--- INFORMATION SUPPLIED ---
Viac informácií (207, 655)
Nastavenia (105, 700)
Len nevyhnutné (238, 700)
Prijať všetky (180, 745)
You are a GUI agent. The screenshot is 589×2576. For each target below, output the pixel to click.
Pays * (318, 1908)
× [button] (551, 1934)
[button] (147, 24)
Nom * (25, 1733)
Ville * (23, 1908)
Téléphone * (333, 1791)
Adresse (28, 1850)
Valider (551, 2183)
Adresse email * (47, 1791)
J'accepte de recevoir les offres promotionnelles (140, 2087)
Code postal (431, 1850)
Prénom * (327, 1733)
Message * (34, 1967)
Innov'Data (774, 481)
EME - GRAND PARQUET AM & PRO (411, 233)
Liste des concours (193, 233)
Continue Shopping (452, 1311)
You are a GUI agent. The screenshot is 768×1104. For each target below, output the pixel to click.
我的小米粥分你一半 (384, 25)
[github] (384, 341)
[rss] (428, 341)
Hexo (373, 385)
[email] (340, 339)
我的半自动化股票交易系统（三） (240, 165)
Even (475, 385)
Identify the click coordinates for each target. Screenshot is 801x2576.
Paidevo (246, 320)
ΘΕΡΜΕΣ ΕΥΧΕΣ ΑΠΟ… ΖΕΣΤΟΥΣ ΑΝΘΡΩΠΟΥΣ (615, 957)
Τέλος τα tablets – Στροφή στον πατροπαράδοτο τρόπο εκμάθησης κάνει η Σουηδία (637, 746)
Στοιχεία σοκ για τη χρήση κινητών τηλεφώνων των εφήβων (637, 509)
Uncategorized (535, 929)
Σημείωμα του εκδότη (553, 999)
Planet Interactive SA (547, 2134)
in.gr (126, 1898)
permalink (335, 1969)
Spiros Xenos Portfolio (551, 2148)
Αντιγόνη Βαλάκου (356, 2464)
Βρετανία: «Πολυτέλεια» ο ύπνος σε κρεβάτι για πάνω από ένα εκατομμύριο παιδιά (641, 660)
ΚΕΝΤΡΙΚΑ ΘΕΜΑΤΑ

--- INSTRUCTIONS FOR THE TASK ---
Please reproduce, exactly as they appear above, the lines from the line containing "You are a GUI agent. The screenshot is 768×1104." up to and including the line containing "Paidevo (246, 320)".

--- RESPONSE TO THE TASK ---
You are a GUI agent. The screenshot is 768×1104. For each target below, output the pixel to click.
我的小米粥分你一半 (384, 25)
[github] (384, 341)
[rss] (428, 341)
Hexo (373, 385)
[email] (340, 339)
我的半自动化股票交易系统（三） (240, 165)
Even (475, 385)
Identify the click coordinates for each target. Screenshot is 801x2576.
Paidevo (246, 320)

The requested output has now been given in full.